- Special Sections
- Public Notices
Evidence “omitted purposefully” and conflicting testimony from two City of Lawrenceburg police officers resulted in the dismissal of drug trafficking charges against a Lawrenceburg man Monday in Anderson Circuit Court.
“I’m deeply concerned that critical information, really exculpatory information in favor of the defendant, was omitted purposely by the police department,” Circuit Court Judge Charles Hickman said moments before dismissing cocaine trafficking charges against Shanta Bixler, 31, of 505 East Woodford St.
“A grave miscarriage of justice could have occurred in this case.”
Hickman’s response followed the conflicting testimony of Lawrenceburg police Det. Jeremy Cornish and former officer Josh Satterly, who is training to become state trooper.
Both officers originally reported that they intended to arrest Bixler after sending a confidential informant into a Warbler Drive residence to purchase crack cocaine from him.
Neither mentioned a traffic stop that occurred that day when Satterly pulled over a vehicle he thought Bixler was in.
Satterly testified Monday that he could have cited the driver for traffic violations, but instead let the man go in order to have him offer Bixler a ride to Frankfort.
Satterly stopped the driver again a short time later and found Bixler and crack cocaine inside the vehicle.
Satterly said he didn’t report the first traffic stop after discussing the issue with Cornish, but in preparing for the trial, realized he should have.
“I have good instructors at the [state police] academy and took my case to them,” Satterly said. “To be honest, they told me I jacked it up. I should have included the first stop, but I let it go for the purpose of retrieving more crack cocaine.”
Satterly said he then approached the Commonwealth’s Attorney Laura Donnell’s office and told her about the first stop.
“My integrity means everything to me,” Satterly said, “and I’m not going to leave out nothing.
“I stopped him for the sole purpose of having crack cocaine, but Mr. Bixler wasn’t in there. So he went down the street, picked up Bixler and I stopped him again.”
When pressed about why he didn’t include the first traffic stop in his report, Satterly said he takes responsibility for doing so but added that Cornish, who is now a detective with the police department, told him not to.
“Jeremy advised me not to put it in there,” Satterly said.
Cornish then took the stand and was asked by Hickman why the first traffic stop was not included in the report.
“That was officer Satterly’s case,” said Cornish. “I have no idea why he wouldn’t put that in there or whether he left it out.”
“Did he discuss that first stop with you?” asked Hickman.
“No, I never discussed it with Satterly,” Cornish replied.
Cornish also testified that during the first traffic stop, he told the driver he wasn’t worried about his expired license tags and asked him “what can you do for us?”

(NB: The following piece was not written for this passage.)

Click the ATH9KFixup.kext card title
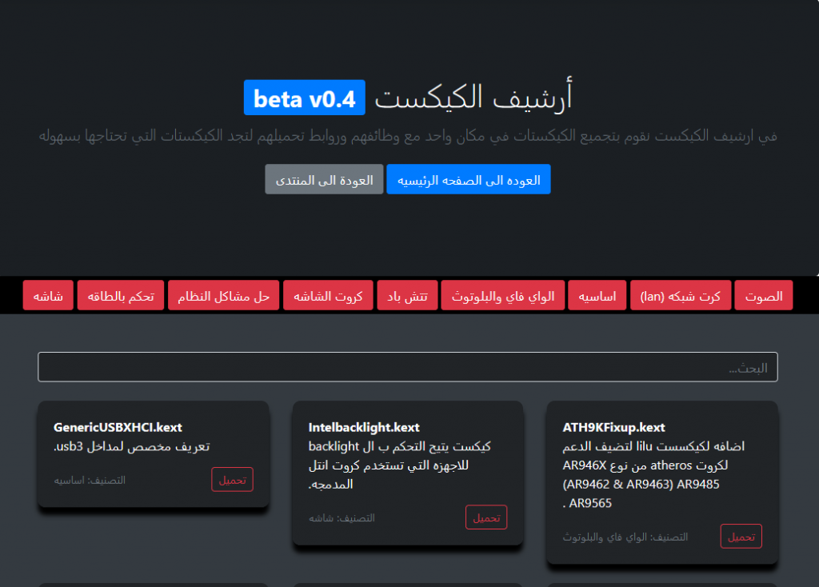Screen dimensions: 819x587 [613, 428]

Cornish continued: “He said, ‘I’ll tell you what. There’s a black guy at that house I just left and he’s got quite a bit of crack cocaine on him right now and wants a ride to Frankfort. You can pull me over if you want to.’ I told him I’m fine with that.”
Cornish was then pressed by Bixler’s attorney, public defender Scott Getsinger, as to why the name of an alleged witness to the confidential informant’s purchase was not turned over to his or Donnell’s office.
“My dealings had nothing to do with her,” said Cornish.
“But you weren’t in the residence and don’t know what happened, do you?” Getsinger responded.
“Only with a recorder and I have listened to the tape several times and heard a female in the background,” Cornish said.
Getsinger then made a motion to dismiss the charges against Bixler.
“Obviously, your honor, the truth hasn’t come out yet, but their stories are obviously different,” Getsinger said. “It bothers me that the first stop was excluded on purpose and the total transaction was omitted from the report. The alleged witness was not mentioned in the report, and I believe those items were deliberately left out of discovery.”
“That is a deep concern to me as a gatekeeper and a deep concern to the Commonwealth … they were basically sand-bagged,” said Hickman, referring to Donnell’s office.
Hickman went on, saying that once the officers were told of the crack cocaine inside the residence, there was no need to send the driver back to offer Bixler a ride to Frankfort.
“The easiest and simplest way, according to the US Constitution, instead of playing this game with [the driver] that had information about cocaine at the residence, is get a search warrant. Then everything would have been kosher.
“I’m extremely concerned about officer Cornish’s statement to [the driver] of what can you do for us,” Hickman continued. “He stated it wasn’t his stop, yet interjects himself into this situation, then says he doesn’t know why that wasn’t included in the report.”
Following the hearing, Donnell said her office immediately notified Bixler’s defense attorney about the first traffic stop after learning about it from Satterly.
“Any time we come into possession of evidence, whether it provides a defense or makes our case strong, we are under duty to share it with defense and that’s what we did,” Donnell said. “Justice always prevails, I can tell you that, and we’re in place to protect the rights of everyone.”